Anyhell, here are the recipes that I used for the cupcakes that are in the previous post. Danko, my cat, was verrrrrrrrry interested in them, and she usually doesn't give a hoot about what's on the table, unless she can play with it.
Harvest Apple Cupcakes
This is a recipe of my mom’s that I tweaked. I prefer cake flour to all-purpose for cakes (most of the time). I wanted some pieces of apple, so I used chunky applesauce, and I added a bit of sour cream for tanginess and to make the batter extra moist.
2 cups cake flour
1 tsp baking soda
1 tsp salt
2 tsp cinnamon
½ tsp nutmeg
1/8 tsp ground cloves
4 eggs, room temperature
1 stick butter, room temperature
1 cup white sugar
½ cup brown sugar
1 cup chunky applesauce
½ cup sour cream
1 tsp vanilla
Beat butter and sugar together until fluffy.

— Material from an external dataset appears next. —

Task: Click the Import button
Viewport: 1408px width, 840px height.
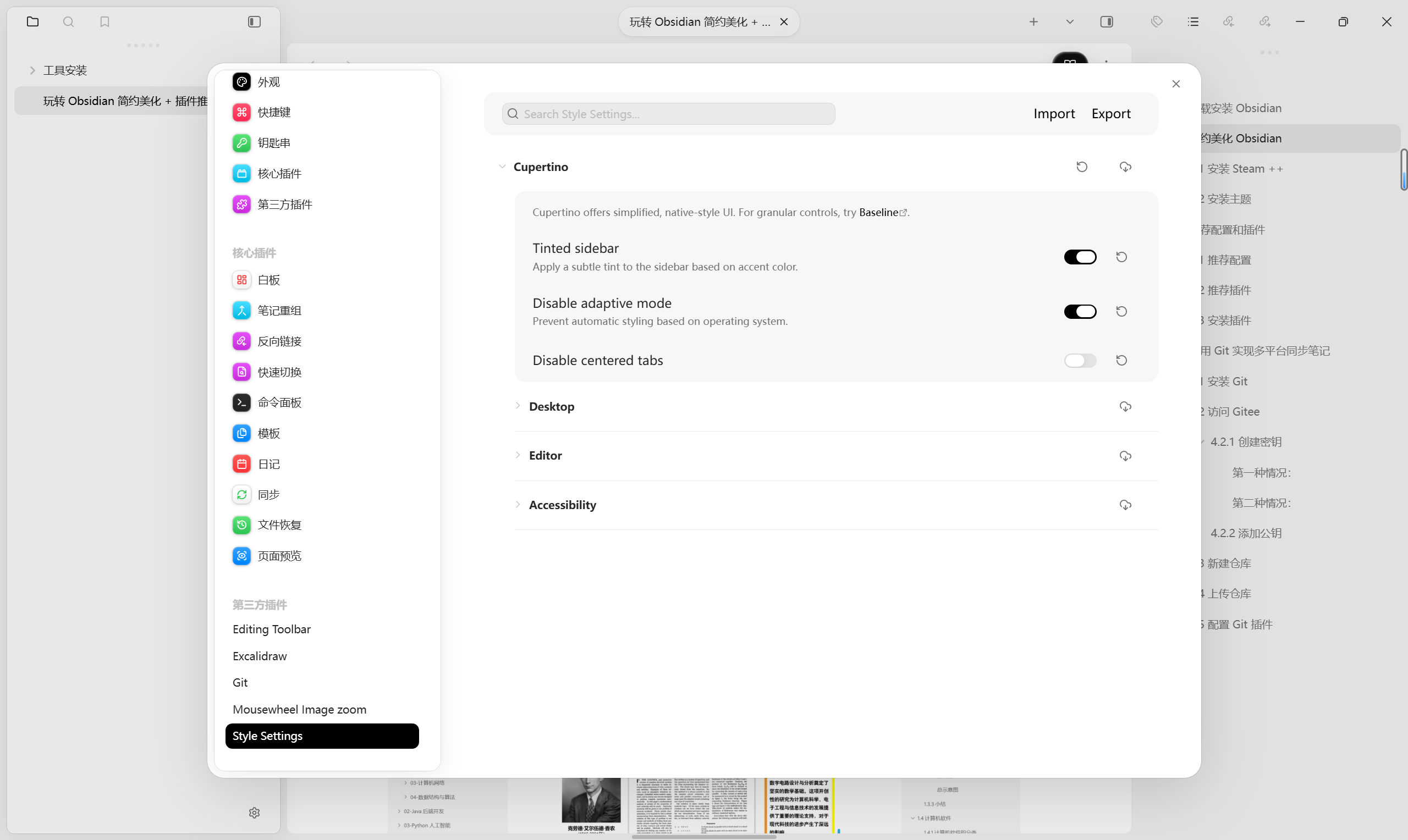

Mix in eggs, one at a time.
Add vanilla, apple sauce and sour cream. Mix well.
Sift together flour, baking soda, salt, and spices. Add to wet ingredients. Stir to combine.
Preheat oven to 350 F.
Scoop batter into prepared muffin liners. Fill ¾ way. Bake for 20 minutes, until a toothpick inserted in the middle comes out clean.
Allow to cool completely before frosting.
Salted Caramel Frosting
¼ cup granulated sugar
2 Tbsp water
1 ½ sticks butter, softened
1 cup powdered sugar
¼ cup heavy cream
1 tsp vanilla
½ tsp fine sea salt
In a saucepan, combine water and granulated sugar. Bring to a boil and cook until dark amber in color, 5-7 minutes.
Remove from heat and stir in cream and vanilla.
Allow to cool for 20 minutes.
Beat butter, vanilla, salt and powdered sugar together until fluffy.
Scrape down sides of the bowl.
Add caramel and beat 2-3 more minutes.
Allow to chill for at least half an hour before using
Notes: to really give these a caramel apple touch, sprinkle with chopped honey roasted peanuts
** I wonder what would happen if I popped one of those little Kraft caramels in the center before baking? Would It gently ooze into the cupcake, or would I have a melted, scorched mess on my hands? Something to ponder hehehe.